Ernst & Young’s 12th Global Fraud Survey has just been released, and the responses of 400 CFOs are spooky.
Before laying out some very bad facts, EY felt compelled to disclaim its own results. ‘These findings,’ it said, ‘are not consistent with our own experience of CFOs.’
Why the hand wringing?
Because nearly half the CFOs said they’d cheat to survive a business downturn.
‘When presented with a list of possibly questionable actions that may help the business survive, 47% of CFOs felt one or more could be justified in an economic downturn,’ EY said.

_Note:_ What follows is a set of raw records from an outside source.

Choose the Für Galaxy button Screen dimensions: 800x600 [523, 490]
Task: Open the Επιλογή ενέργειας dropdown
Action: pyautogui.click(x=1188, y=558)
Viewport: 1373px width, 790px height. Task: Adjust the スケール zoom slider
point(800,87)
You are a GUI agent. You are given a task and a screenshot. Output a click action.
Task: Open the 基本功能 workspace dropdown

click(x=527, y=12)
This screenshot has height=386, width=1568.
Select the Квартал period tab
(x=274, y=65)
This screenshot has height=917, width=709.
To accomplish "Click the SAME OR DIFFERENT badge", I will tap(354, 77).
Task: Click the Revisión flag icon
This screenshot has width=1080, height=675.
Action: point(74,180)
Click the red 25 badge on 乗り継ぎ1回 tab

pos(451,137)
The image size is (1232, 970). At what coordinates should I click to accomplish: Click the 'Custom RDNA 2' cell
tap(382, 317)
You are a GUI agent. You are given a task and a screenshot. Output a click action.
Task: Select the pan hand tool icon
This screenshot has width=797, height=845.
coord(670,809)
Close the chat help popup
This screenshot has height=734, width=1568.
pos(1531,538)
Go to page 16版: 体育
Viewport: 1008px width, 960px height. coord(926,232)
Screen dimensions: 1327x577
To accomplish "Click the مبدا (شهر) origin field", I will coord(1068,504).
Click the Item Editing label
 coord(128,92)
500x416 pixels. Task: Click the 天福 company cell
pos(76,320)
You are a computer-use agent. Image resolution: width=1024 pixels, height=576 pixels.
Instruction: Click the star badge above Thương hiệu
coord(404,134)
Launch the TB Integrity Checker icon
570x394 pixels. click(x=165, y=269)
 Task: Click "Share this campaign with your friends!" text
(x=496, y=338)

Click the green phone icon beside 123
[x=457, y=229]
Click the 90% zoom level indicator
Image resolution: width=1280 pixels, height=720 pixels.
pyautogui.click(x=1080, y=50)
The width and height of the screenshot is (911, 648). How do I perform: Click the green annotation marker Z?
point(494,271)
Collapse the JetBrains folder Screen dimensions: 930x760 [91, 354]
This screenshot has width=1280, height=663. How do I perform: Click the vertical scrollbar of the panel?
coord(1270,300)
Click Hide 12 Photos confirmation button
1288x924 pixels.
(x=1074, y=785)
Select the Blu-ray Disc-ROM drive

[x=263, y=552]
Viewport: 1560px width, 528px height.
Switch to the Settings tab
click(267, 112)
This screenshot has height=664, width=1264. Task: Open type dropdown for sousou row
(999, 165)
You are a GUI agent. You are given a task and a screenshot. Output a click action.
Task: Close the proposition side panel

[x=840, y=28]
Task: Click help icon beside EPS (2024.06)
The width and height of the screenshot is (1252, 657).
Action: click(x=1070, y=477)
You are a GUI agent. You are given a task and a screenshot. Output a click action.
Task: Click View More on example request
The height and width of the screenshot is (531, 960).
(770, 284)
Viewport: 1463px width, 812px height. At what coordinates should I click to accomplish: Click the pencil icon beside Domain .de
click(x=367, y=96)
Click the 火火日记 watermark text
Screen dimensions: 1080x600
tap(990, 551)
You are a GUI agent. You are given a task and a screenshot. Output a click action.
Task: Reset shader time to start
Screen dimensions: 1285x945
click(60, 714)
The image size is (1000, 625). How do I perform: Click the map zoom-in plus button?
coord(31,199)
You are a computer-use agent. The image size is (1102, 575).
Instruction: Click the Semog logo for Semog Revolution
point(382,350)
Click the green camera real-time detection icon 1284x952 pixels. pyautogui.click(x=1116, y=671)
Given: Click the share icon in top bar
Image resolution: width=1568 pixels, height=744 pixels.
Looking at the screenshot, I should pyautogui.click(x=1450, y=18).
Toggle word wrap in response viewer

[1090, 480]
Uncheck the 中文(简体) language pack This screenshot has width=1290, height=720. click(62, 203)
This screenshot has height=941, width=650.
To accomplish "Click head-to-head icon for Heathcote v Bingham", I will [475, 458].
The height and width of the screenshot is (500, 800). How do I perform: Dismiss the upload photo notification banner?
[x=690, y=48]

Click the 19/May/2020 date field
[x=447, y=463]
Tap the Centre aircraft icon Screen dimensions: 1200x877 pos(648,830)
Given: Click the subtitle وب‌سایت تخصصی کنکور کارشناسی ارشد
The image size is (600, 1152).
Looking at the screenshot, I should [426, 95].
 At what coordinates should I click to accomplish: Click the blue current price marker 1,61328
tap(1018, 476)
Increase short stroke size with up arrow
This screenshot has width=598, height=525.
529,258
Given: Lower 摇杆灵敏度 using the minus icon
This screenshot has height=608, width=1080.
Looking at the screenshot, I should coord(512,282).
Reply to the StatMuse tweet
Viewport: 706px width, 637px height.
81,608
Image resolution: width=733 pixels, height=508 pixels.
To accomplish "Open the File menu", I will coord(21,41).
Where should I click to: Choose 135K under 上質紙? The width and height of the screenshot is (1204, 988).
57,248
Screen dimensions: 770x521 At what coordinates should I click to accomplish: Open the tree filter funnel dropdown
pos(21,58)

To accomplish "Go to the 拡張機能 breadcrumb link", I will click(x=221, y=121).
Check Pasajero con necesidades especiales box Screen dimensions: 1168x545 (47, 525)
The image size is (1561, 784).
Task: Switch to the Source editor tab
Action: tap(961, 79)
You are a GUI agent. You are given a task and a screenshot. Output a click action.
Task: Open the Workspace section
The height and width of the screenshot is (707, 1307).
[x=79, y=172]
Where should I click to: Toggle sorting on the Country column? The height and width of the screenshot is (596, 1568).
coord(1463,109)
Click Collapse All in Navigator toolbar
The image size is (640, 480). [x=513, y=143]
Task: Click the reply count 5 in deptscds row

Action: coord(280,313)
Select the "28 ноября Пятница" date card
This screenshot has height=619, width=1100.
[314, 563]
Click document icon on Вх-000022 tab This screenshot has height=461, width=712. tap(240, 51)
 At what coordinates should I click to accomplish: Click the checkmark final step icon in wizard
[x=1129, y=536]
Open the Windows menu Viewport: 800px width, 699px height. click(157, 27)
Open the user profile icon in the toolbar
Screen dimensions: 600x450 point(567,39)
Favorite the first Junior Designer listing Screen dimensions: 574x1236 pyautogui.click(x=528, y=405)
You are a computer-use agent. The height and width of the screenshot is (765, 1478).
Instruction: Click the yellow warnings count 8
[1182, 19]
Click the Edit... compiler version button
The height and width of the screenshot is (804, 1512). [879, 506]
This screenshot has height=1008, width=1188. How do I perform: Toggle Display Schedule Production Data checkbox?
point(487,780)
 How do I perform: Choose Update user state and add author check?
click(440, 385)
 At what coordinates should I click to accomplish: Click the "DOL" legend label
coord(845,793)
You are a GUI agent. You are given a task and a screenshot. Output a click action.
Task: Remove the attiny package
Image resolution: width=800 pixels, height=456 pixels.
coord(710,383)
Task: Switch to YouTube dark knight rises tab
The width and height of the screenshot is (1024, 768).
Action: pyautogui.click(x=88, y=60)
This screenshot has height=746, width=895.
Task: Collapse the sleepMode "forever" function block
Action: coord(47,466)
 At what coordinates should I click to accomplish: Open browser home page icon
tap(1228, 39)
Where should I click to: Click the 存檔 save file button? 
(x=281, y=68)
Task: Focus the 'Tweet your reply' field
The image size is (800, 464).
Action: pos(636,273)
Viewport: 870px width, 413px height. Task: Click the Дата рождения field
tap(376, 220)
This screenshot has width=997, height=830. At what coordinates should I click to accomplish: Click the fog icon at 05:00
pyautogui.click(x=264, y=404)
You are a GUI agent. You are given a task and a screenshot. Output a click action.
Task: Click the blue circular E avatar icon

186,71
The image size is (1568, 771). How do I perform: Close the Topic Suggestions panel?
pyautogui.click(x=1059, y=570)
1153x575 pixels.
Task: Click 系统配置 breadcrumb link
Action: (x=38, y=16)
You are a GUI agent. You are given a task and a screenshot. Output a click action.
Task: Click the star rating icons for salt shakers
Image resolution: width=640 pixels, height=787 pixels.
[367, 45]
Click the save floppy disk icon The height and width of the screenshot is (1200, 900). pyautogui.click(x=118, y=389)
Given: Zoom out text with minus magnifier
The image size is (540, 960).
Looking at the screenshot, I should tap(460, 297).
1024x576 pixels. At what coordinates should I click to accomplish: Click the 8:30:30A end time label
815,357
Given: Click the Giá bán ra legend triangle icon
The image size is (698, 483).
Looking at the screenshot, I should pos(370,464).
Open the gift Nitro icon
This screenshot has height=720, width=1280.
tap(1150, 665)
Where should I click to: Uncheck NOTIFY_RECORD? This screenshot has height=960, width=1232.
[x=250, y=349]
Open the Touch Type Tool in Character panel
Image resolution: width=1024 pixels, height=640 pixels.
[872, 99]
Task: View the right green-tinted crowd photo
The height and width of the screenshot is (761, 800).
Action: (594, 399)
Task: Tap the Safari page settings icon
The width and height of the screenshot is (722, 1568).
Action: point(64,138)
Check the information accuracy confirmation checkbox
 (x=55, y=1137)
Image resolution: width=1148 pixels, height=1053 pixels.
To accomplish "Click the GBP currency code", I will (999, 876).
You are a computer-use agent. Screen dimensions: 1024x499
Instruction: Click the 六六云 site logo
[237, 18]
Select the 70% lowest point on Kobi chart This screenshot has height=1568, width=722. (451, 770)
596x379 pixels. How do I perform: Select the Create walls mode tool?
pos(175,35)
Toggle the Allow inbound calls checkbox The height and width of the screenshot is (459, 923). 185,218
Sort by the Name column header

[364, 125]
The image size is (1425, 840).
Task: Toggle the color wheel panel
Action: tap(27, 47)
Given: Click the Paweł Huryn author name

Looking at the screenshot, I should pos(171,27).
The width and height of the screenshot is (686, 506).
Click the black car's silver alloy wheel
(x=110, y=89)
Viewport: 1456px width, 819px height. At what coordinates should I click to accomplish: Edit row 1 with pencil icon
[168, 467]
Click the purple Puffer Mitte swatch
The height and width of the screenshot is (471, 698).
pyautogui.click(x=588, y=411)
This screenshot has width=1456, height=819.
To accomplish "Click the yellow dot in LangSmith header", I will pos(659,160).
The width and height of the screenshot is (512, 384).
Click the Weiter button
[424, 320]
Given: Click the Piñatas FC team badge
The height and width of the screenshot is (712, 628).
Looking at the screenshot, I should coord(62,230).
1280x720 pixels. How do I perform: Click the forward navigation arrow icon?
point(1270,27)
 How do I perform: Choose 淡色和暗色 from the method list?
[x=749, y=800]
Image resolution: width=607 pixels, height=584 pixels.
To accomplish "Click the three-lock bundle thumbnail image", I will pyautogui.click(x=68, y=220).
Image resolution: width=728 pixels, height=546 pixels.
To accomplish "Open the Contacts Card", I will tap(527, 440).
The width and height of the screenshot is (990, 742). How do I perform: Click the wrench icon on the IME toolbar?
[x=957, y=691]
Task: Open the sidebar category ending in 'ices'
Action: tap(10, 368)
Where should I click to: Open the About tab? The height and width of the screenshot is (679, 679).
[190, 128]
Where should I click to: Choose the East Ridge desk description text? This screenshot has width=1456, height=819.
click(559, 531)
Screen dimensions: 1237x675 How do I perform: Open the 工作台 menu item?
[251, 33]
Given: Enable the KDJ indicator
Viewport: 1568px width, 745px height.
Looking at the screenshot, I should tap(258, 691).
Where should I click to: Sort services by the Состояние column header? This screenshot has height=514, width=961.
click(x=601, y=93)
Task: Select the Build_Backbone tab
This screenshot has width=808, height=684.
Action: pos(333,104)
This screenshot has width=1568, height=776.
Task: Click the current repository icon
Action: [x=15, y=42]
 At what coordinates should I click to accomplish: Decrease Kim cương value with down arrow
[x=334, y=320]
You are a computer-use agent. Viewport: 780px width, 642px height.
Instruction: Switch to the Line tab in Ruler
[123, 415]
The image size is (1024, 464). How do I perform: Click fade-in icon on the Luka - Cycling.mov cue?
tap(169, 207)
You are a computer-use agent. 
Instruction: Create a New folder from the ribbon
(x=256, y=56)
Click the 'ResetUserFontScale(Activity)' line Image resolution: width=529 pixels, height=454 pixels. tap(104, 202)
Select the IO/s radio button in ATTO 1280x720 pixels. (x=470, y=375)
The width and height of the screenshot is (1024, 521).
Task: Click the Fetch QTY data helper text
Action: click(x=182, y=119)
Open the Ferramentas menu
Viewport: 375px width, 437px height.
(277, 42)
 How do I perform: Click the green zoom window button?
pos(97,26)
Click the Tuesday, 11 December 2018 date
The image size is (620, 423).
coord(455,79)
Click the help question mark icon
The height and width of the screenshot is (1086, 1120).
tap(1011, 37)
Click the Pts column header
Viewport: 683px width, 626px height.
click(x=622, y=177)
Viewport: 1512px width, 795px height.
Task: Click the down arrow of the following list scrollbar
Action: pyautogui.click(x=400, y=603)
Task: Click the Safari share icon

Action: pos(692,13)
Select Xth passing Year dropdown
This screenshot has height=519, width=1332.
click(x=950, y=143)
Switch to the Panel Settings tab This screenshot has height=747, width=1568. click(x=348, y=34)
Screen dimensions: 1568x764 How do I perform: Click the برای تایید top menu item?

‘Worryingly,’ EY said, ‘15% of CFOs surveyed would be willing to make cash payments to win or retain business and 4% view misstating a company’s financial performance as justifiable to help a business survive.’
52% of the CFOs surveyed think company management is likely to cut corners to meet targets.
Nearly half of the CFO respondents (46%) had never attended anti-bribery training.
What’s worse, 16% of the CFOs ‘do not know that their company can be held liable for the actions of third-party agents,’ EY said.
Holy Cow!
Thanks to EY’s global fraud survey, we can say with 100% certainty that there’s lots of work ahead.
Compliance professionals and conscientious stakeholders from almost half the companies out there can start today . . . with their CFOs.